• _Working data_
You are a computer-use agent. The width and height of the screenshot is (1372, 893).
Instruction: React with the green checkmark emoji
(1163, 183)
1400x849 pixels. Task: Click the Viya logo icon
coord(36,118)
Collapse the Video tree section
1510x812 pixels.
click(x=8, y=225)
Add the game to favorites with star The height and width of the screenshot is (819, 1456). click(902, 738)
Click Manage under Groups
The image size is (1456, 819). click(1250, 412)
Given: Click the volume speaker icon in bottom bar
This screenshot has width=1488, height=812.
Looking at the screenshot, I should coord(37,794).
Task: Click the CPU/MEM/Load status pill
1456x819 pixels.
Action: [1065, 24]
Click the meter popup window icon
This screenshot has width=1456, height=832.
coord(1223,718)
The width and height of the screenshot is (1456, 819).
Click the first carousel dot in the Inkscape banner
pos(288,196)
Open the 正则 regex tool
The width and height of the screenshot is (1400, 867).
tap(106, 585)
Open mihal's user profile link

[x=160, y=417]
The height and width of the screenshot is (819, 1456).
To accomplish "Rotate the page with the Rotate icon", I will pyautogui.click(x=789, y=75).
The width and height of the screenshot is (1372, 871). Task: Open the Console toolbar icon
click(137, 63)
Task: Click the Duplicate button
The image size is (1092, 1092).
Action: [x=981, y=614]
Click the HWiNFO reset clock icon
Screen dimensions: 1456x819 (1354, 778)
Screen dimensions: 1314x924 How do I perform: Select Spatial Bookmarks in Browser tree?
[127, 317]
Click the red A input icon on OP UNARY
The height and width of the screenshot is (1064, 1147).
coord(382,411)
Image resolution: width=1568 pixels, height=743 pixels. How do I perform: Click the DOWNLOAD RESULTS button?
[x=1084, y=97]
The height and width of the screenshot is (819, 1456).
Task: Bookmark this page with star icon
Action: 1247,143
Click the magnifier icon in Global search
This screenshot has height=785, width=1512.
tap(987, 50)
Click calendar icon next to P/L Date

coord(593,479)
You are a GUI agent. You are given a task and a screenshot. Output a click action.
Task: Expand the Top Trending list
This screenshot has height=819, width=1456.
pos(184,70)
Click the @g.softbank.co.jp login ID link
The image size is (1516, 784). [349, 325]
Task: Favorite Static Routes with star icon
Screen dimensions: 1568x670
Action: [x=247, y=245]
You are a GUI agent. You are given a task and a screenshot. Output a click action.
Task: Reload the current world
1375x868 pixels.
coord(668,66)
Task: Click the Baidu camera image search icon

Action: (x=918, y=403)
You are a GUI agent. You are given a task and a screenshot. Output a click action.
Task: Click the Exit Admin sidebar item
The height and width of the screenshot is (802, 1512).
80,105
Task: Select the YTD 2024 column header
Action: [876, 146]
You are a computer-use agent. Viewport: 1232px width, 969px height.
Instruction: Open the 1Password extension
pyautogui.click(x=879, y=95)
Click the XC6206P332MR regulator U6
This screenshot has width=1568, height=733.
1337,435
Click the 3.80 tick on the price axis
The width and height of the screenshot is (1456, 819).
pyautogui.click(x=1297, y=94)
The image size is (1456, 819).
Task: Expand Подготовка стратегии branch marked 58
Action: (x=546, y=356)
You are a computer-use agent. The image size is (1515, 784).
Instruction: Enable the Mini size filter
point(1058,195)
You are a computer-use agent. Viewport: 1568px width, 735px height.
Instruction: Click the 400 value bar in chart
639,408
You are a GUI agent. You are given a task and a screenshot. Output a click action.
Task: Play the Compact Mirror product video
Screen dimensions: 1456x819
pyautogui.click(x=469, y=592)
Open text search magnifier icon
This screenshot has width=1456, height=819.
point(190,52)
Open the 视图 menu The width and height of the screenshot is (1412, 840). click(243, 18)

• _Exercise objective_
Copy out only the lines of the records above from the one with "Task: Click the Baidu" through the one with "Task: Click the Exit Admin sidebar item", exactly as they stand, both included.

• _Exercise answer_
Task: Click the Baidu camera image search icon

Action: (x=918, y=403)
You are a GUI agent. You are given a task and a screenshot. Output a click action.
Task: Click the Exit Admin sidebar item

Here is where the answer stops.